What you need to do — Copy out the part of the listing that runs from its first line through the line containing "pyautogui.click(x=1102, y=491)", both included, and leave all other text unchanged. In the answers, multiply each click coordinate by 1.3 and round it to a whole number, rounding halves up.

[Click-target data]
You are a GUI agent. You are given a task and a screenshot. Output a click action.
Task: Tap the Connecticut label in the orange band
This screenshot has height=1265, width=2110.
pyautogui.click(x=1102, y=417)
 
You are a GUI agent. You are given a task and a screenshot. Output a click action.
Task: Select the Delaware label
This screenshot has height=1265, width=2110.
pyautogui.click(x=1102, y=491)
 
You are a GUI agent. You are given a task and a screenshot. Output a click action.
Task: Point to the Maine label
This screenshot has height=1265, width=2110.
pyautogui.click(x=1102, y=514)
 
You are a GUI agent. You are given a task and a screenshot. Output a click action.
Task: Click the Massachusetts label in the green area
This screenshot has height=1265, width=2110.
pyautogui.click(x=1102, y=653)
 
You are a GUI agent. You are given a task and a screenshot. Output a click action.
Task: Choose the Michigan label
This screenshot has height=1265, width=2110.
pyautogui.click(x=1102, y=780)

Task solution —
You are a GUI agent. You are given a task and a screenshot. Output a click action.
Task: Tap the Connecticut label in the orange band
This screenshot has height=1265, width=2110.
pyautogui.click(x=1433, y=542)
 
You are a GUI agent. You are given a task and a screenshot. Output a click action.
Task: Select the Delaware label
This screenshot has height=1265, width=2110.
pyautogui.click(x=1433, y=638)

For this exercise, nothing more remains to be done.